What does intrigue me, however, are the people I’ve already met in just over two weeks who have arranged their lives to make this a recurring part of what they do and who they are.

I’m just beginning to come into contact with this subculture, and it is fascinating. Roger and I are between two worlds – when we meet people in the usual places such as bars, restaurants, motels, etc., they are (or profess to be) amazed, impressed, curious or interested. These kinds of interactions keep us anchored in the everyday world even as the longer we are out here the more “normal” our journey becomes (it’s curious how quickly we adapt to what become new routines).

When we are actually out on the road doing the ride rather than interacting with the denizens of a given place, we occasionally run into the long-haul serial bike tourers, who are up to something quite different.

Because it’s the only way it can be done time and time again, these folks are camping all or most of the time. They carry a daunting amount of gear and move slowly. They all appear to have near-zero percent body fat and seem like pilgrims crossing the land heeding a call few others hear.

Velocipedic Nomads

In my customarily cynical view about the interplay between the sport/exercise enthusiasms of Americans and the adaptive responses of consumer goods markets, it has long seemed to me that there is a fair portion of the buying public who, having the discretionary income, end up purchasing equipment that exceeds their skill level and actual need. We are all too easily convinced that a step up in the design and fabrication (and cost) of our equipment will boost our performance past where our natural ability lies. No doubt there is some truth to this – which helps account for the prevalence of the phenomenon – but mostly it’s a comfortable delusion that is the coin of the realm of a consumer society.

So one sees fads in biking such as a relative explosion in the numbers of would-be speedsters clocking along to their own TdF-inflected fantasies geared out and riding multi-thousand dollar carbon frame bikes – along sedate suburban bike paths.

But then there are the bike tourers for whom the machine is a vehicle for months of travel across thousands of miles. The ones whom I have met to date seem hardy, resilient and cheerful, as one might expect, but there’s something else – and this is surely anecdotal (and perhaps simply flat out speculative on my part) – they have an interesting conversational style that seems predicated on a practiced familiarity with short-term intimacy.

Some of the conversation is simply rote, the way most conversation is among strangers. But I get the sense that they easily fall in with one another when they meet fellow long-haul riders, and this amiability, together with their own adventurous personalities and combined, I suppose, with the long hours of relative solitude, incline them to be ready partners in as free flowing a conversation as mutual interests admit.

So far, more often than not, the long haulers I have met have been from foreign shores, which may skew my perception toward a romantic/exotic exaggeration.

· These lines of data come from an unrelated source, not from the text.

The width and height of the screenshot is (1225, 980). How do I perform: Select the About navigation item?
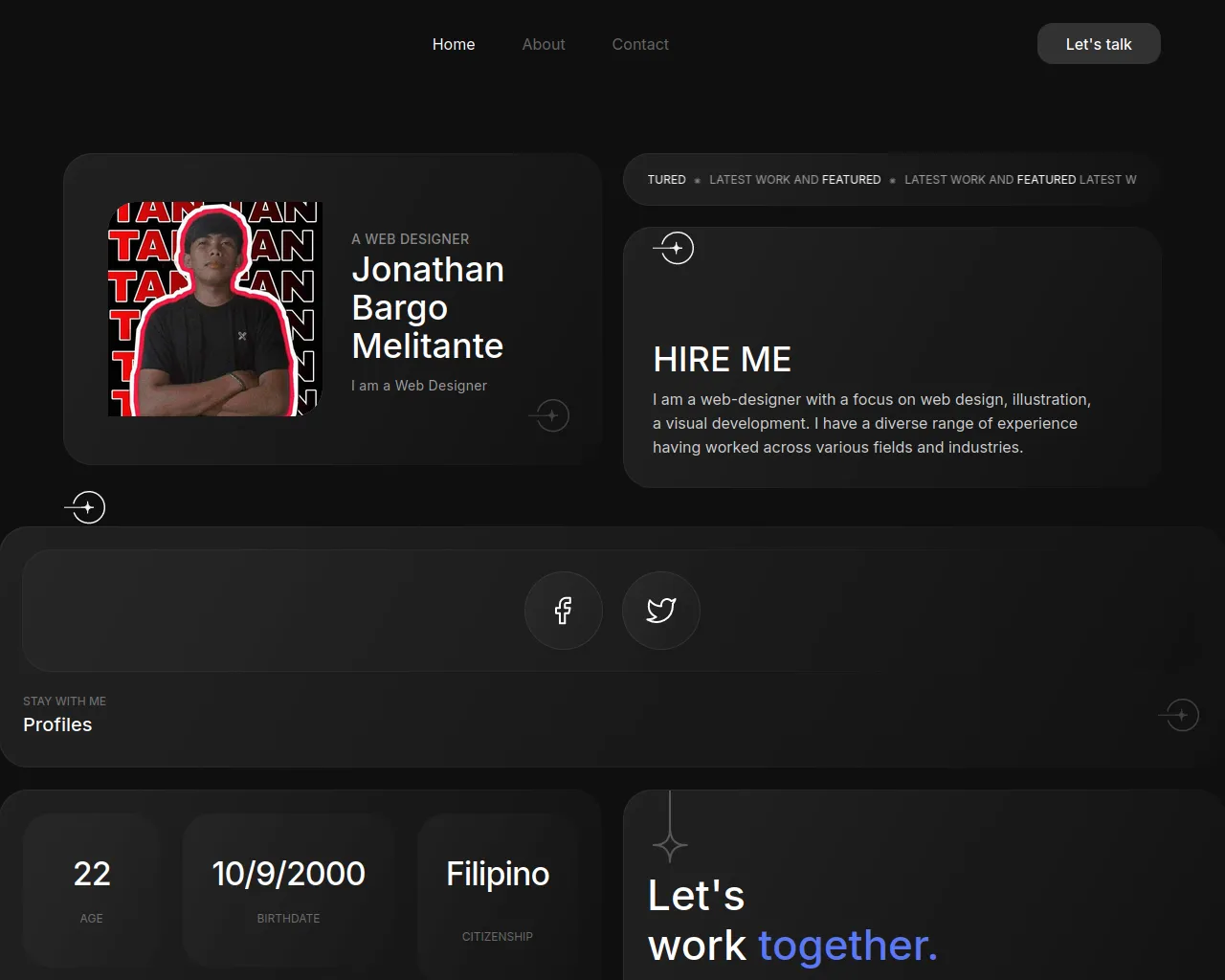544,44
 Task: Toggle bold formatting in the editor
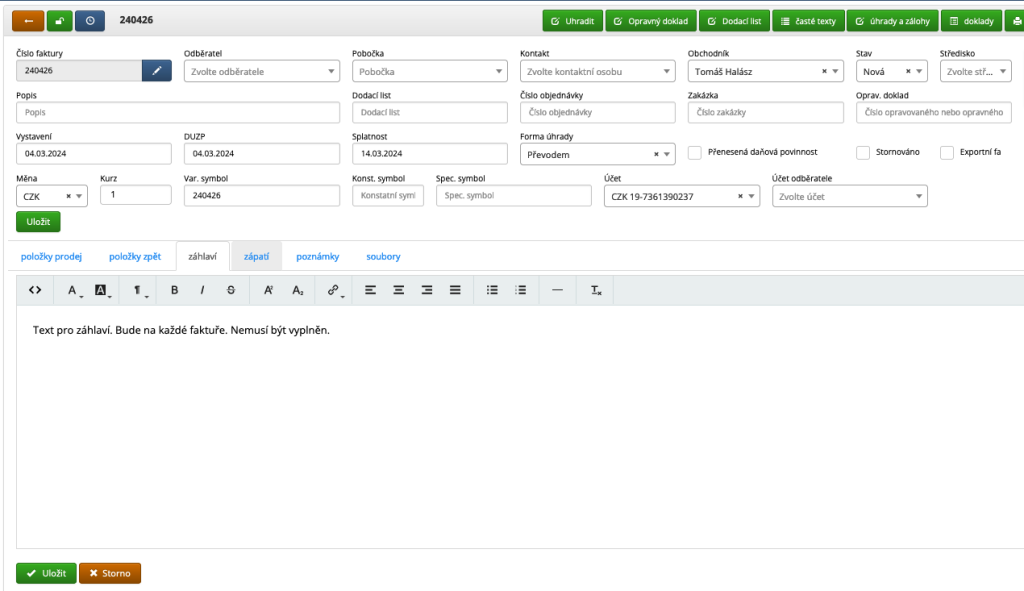click(174, 290)
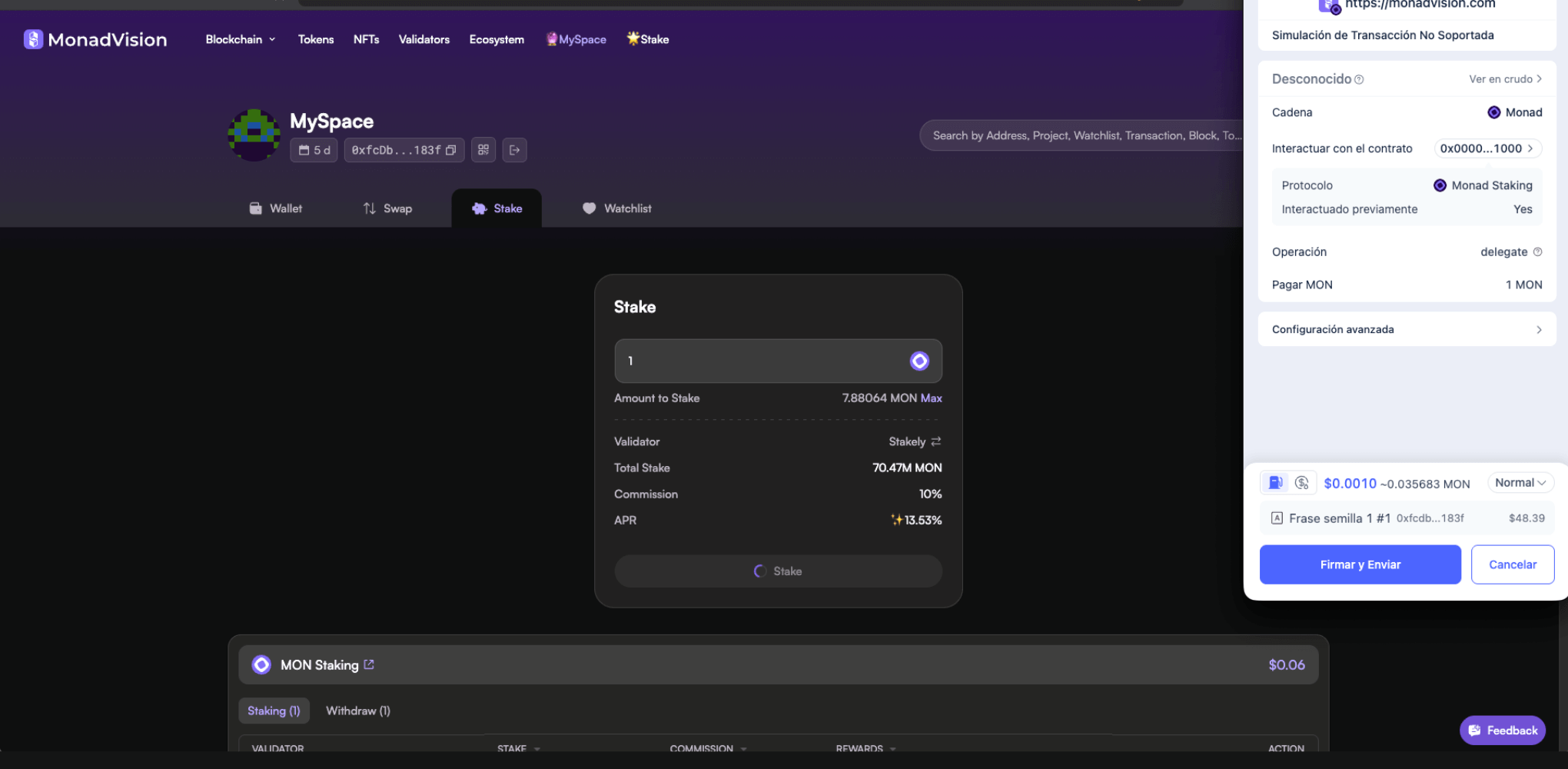The image size is (1568, 769).
Task: Switch to the Swap tab
Action: click(388, 208)
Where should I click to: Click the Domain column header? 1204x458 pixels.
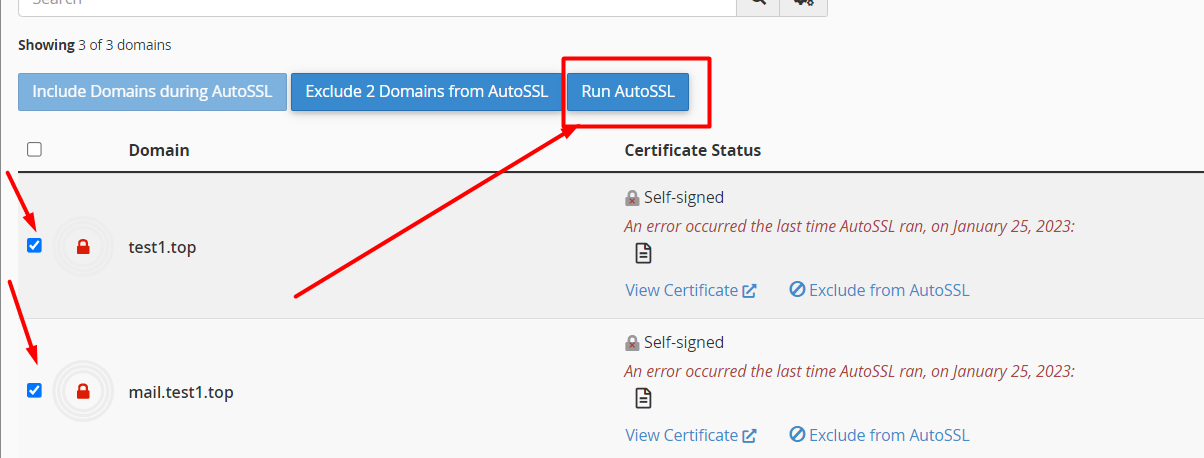click(159, 150)
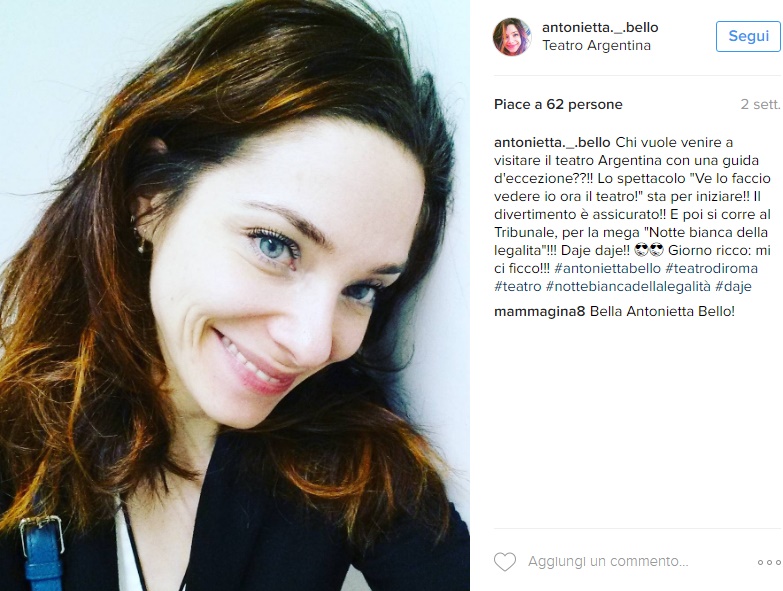Open antonietta._.bello username in header
Viewport: 783px width, 591px height.
click(600, 27)
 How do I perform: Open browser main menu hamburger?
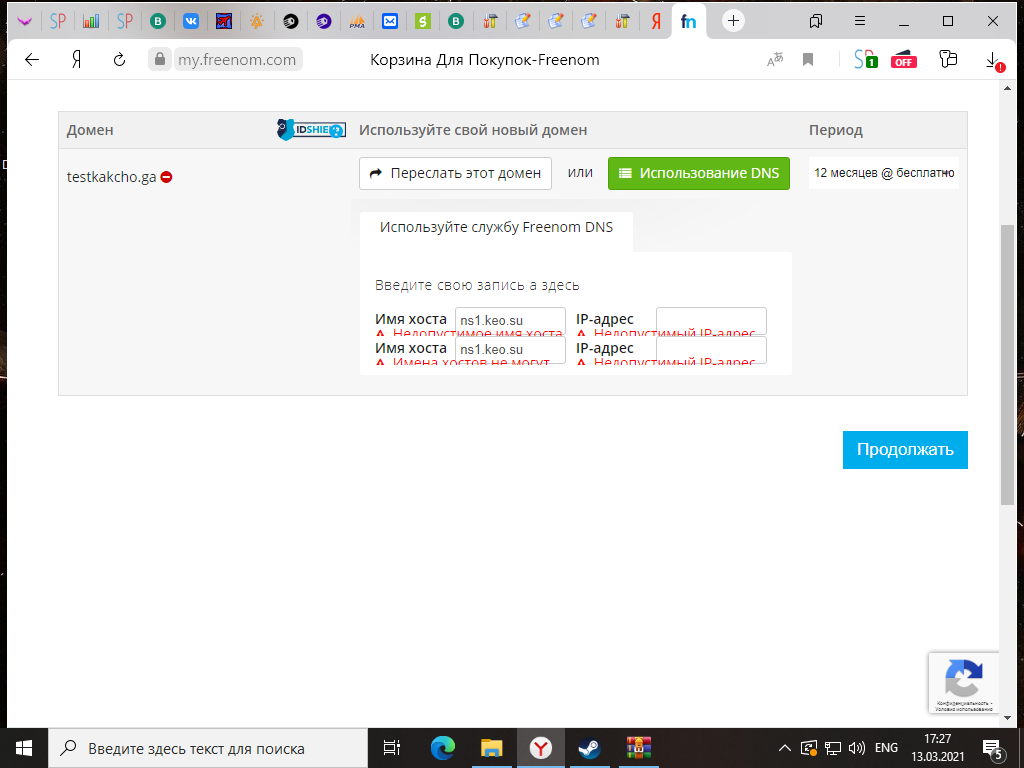[859, 21]
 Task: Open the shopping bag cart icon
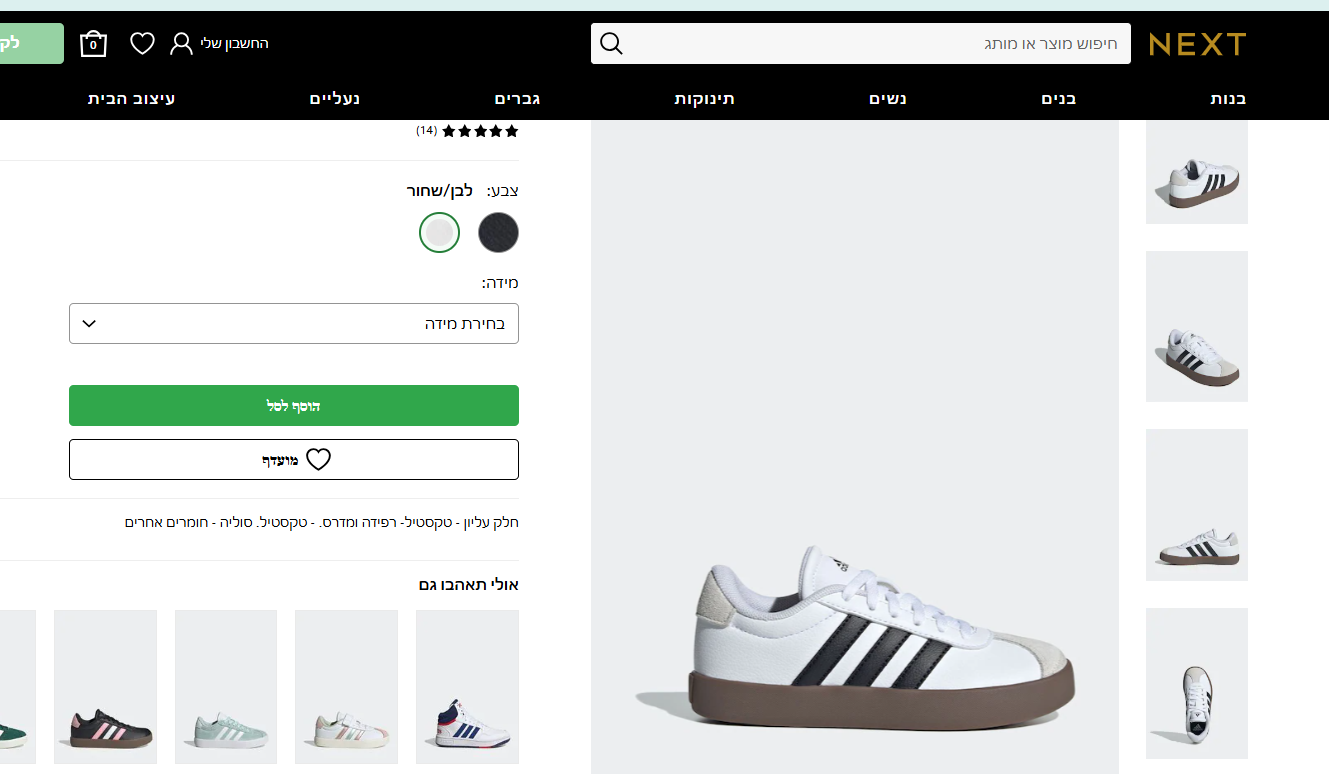pos(93,44)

But even so, it is fascinating – it is a mode of being that is rugged and gregarious and enticing.

Here is a picture of Jose and Linda, a delightful couple from a town (whose name I forget) along the coast south of Perth, Australia. Jose flew into LA and biked with some mates through part of California and southern Utah and met up with Linda in Denver. I met them on the Going-to-the-Sun road, and we ended up having a delightful chat over lunch at a cafe on the other side of the pass.